- Disease: COVID-19
- Pathogen: SARS-CoV-2
- Location: Monaco
- First outbreak: Wuhan, Hubei, China
- Arrival date: 29 February 2020 (6 years, 5 months and 4 weeks)
- Confirmed cases: 17,181
- Recovered: 2,460
- Deaths: 67
- Fatality rate: 0.39%
- Vaccinations: 28,875 (total vaccinated); 25,667 (fully vaccinated); 71,929 (doses administered);

Government website
- https://covid19.mc/ https://www.gouv.mc/Action-Gouvernementale/Coronavirus-Covid-19/Actualites

= COVID-19 pandemic in Monaco =

Aspect of viral disease pandemic

The COVID-19 pandemic in Monaco was a part of the ongoing worldwide pandemic of coronavirus disease 2019 (COVID-19) caused by severe acute respiratory syndrome coronavirus 2 (SARS-CoV-2). The virus was confirmed to have reached Monaco on 29 February 2020. As of 8 February 2021, the infection rate was 1 case per 19 inhabitants and the death rate was 1 in 1,613. As of February 2022, a total of 9,053 people were affected by COVID-19 since the beginning of the pandemic. As of 4 December 2022, a total of 71,027 vaccine doses had been administered.

==Background==
On 12 January 2020, the World Health Organization (WHO) confirmed that a novel coronavirus was the cause of a respiratory illness in a cluster of people in Wuhan, Hubei, China, which was reported to the WHO on 31 December 2019.

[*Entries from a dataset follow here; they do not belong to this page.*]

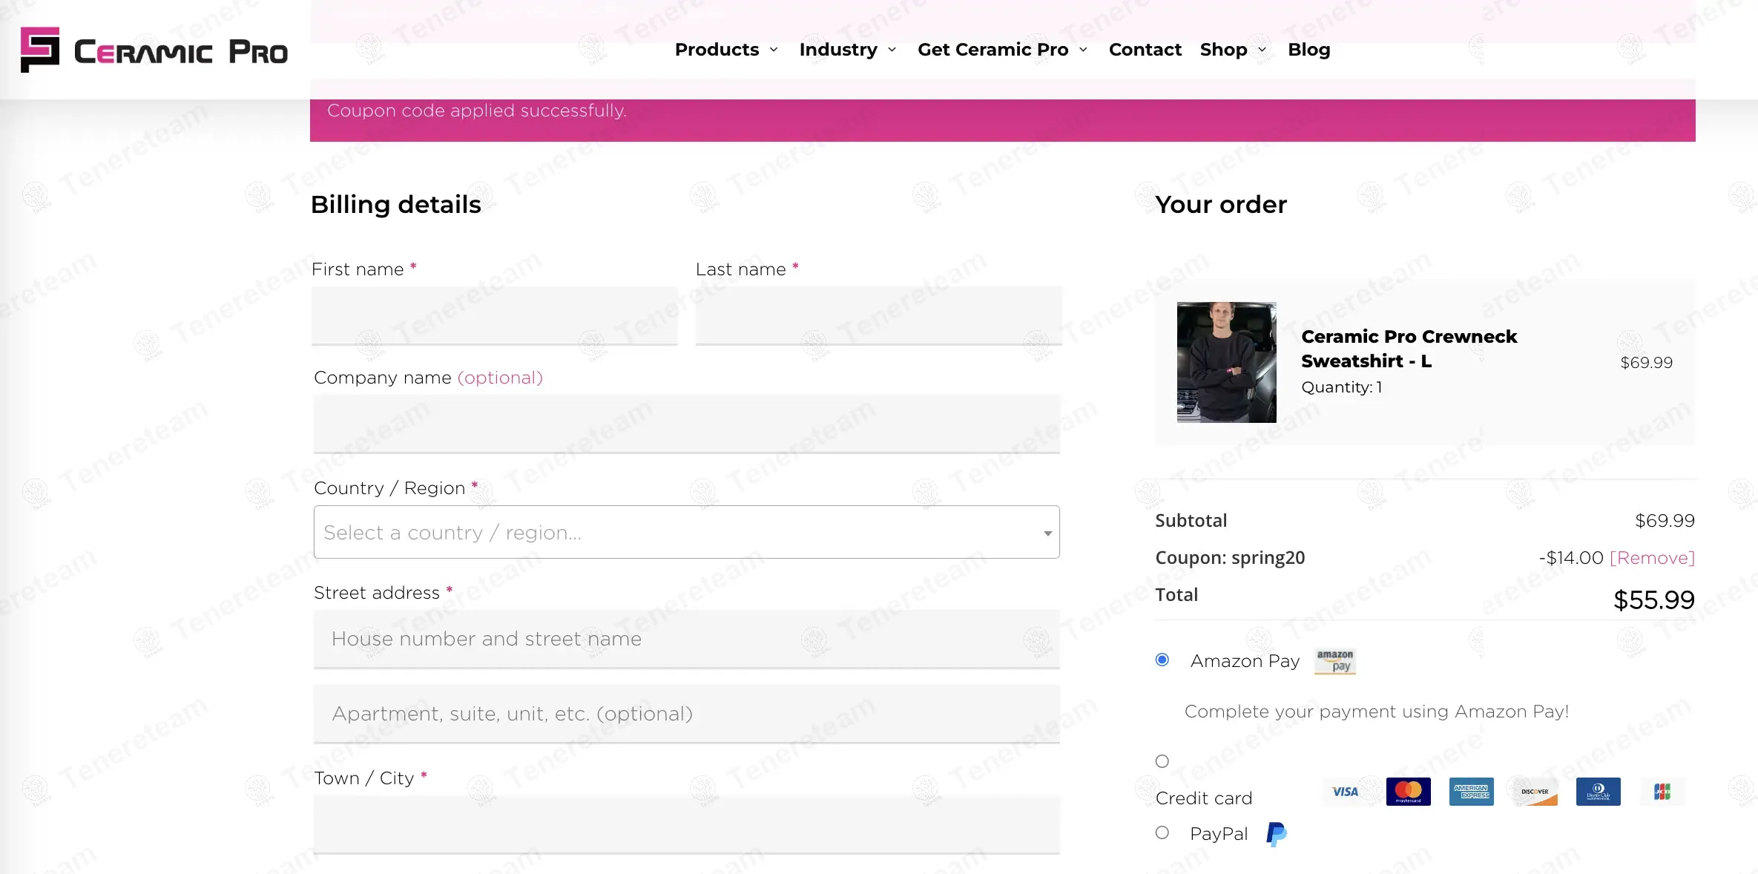This screenshot has height=874, width=1758.
Task: Click the Discover card icon
Action: [1535, 792]
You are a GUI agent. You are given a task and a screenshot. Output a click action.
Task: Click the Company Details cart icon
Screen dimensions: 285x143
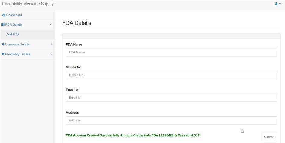click(3, 45)
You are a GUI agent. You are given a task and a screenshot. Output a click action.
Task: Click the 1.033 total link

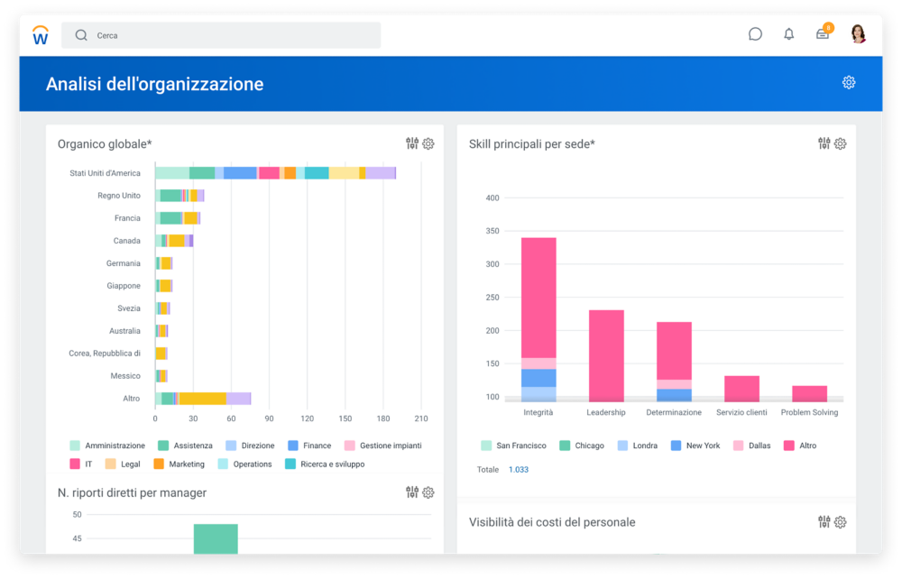point(519,470)
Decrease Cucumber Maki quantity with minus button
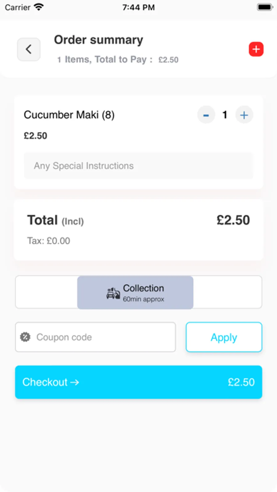Screen dimensions: 277x492 tap(206, 115)
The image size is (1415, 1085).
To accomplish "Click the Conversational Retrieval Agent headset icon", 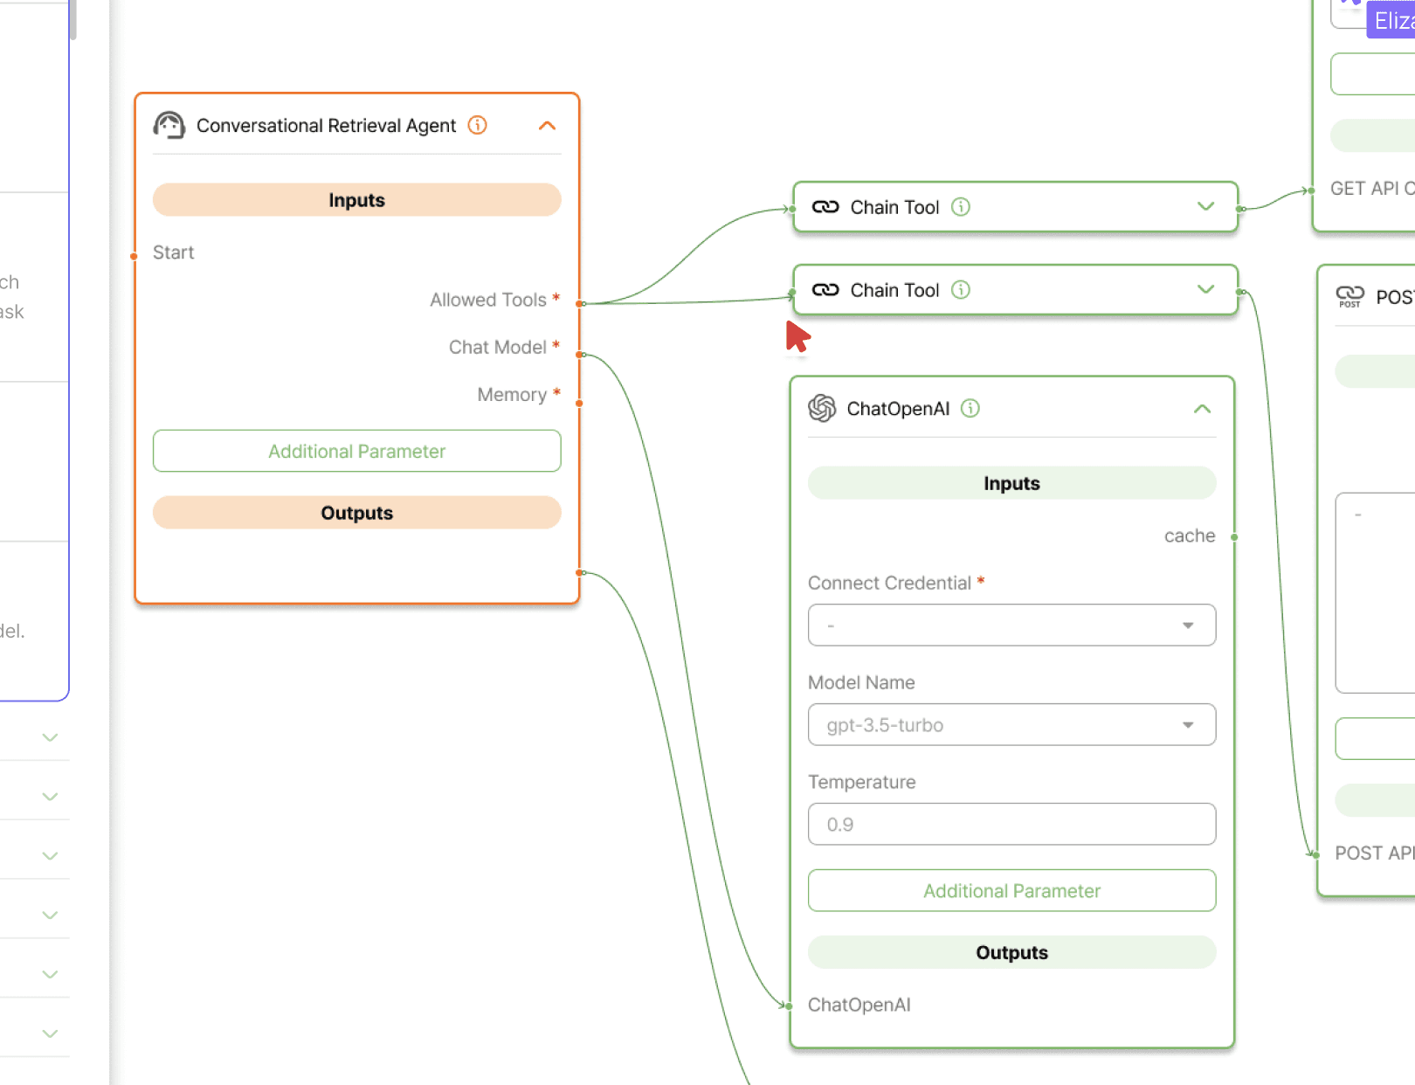I will (x=169, y=125).
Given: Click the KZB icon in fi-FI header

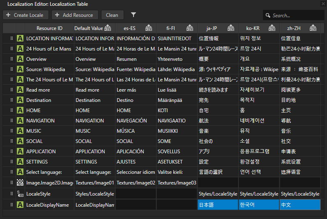Looking at the screenshot, I should [190, 28].
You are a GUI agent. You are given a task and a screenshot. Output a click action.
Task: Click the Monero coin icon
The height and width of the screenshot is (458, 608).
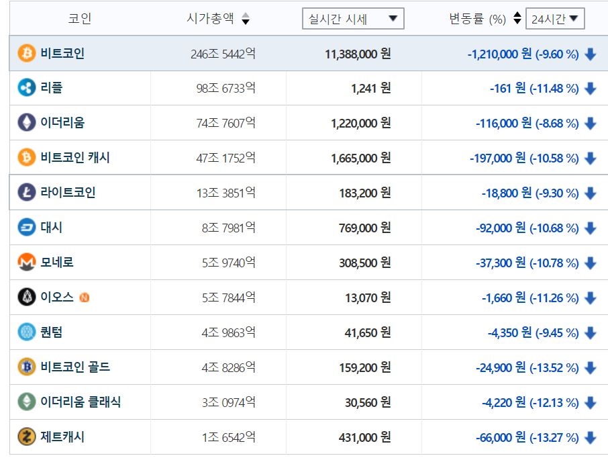click(27, 263)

The case fatality ratio for COVID-19 has been much lower than SARS of 2003, but the transmission has been significantly greater, with a significant total death toll.

==Timeline==

===February 2020===
On 29 February, Monaco announced its first case, a man who was admitted to the Princess Grace Hospital Centre then transferred to Nice University Hospital in France.

===March 2020===
On 14 March, the government ordered the closing of nurseries, gyms, parks, monuments and schools. The Saint Patrick's concert was suspended.

On 16 March, Head of the Monegasque Government Serge Telle became the first head of government to test positive for COVID-19.

On 17 March, for the first time in his reign, Albert II addressed the nation in a serious speech reporting on the strengthening of quarantine measures. Two days later Albert became the first head of state to test positive for coronavirus. He later denied suggestions that he had infected Charles, Prince of Wales at an event the two had attended in London on 10 March.

The Monaco Grand Prix was cancelled on 19 March after organizers were unable to rearrange a date for the race beyond the scheduled date of 24 May, marking the first time the event had not run since 1954.

On 25 March, the Government announced that the number of people affected by the coronavirus had reached 31.